**About this task**
Below is a listing; retype exactly the line with "Task: Remove Procedure 1644 PBJ Proc 3 entry" and every line after it through the end, and only those, leaving out the pictures.
★ ★ ★ ★
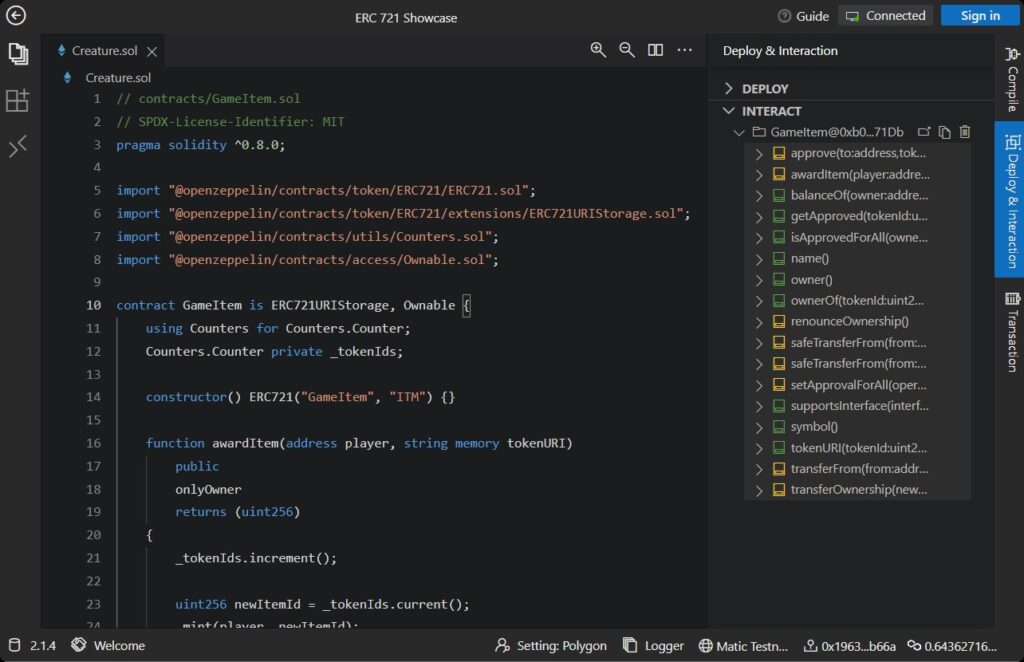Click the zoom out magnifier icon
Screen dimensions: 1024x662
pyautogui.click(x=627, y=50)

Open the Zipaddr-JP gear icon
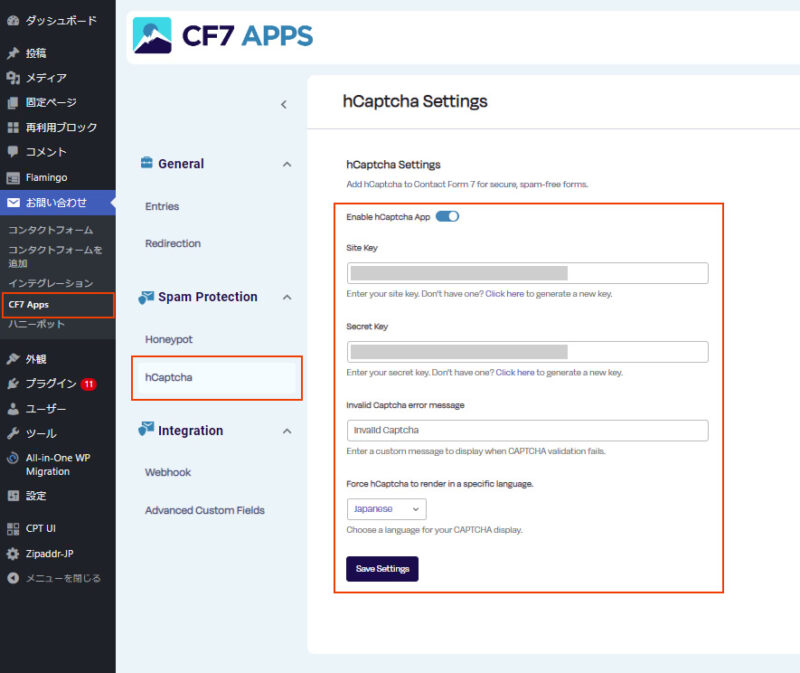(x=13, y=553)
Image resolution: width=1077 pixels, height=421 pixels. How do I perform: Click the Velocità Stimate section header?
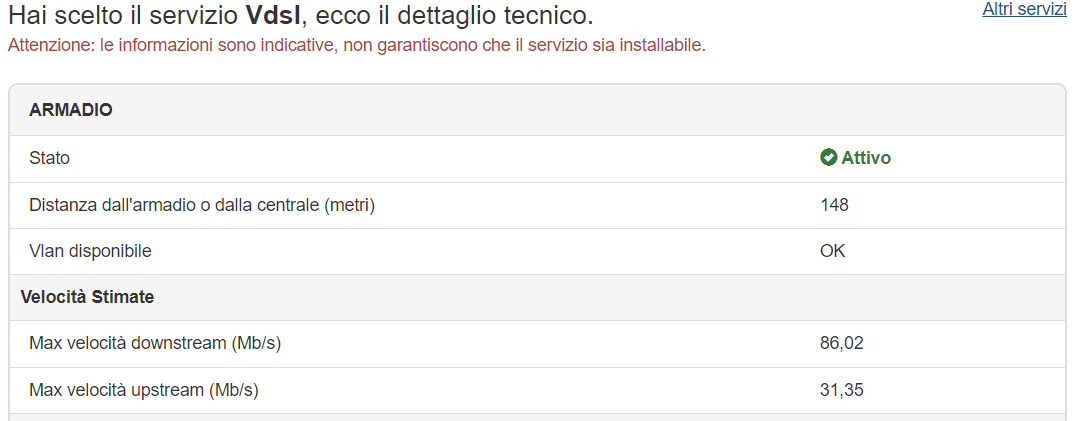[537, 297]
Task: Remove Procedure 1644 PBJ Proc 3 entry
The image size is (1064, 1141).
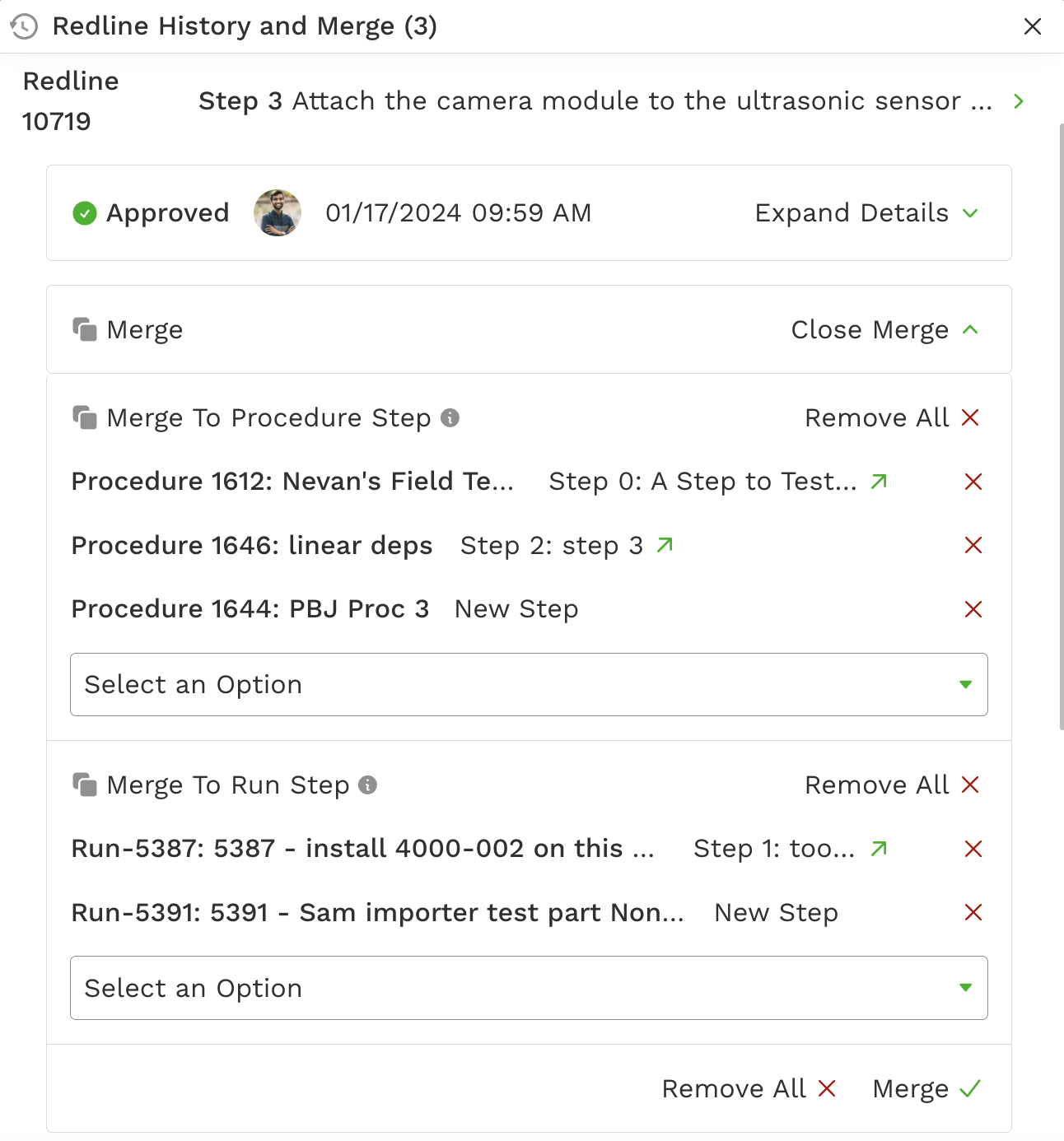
★ ★ ★ ★
**Result**
Task: Remove Procedure 1644 PBJ Proc 3 entry
The image size is (1064, 1141).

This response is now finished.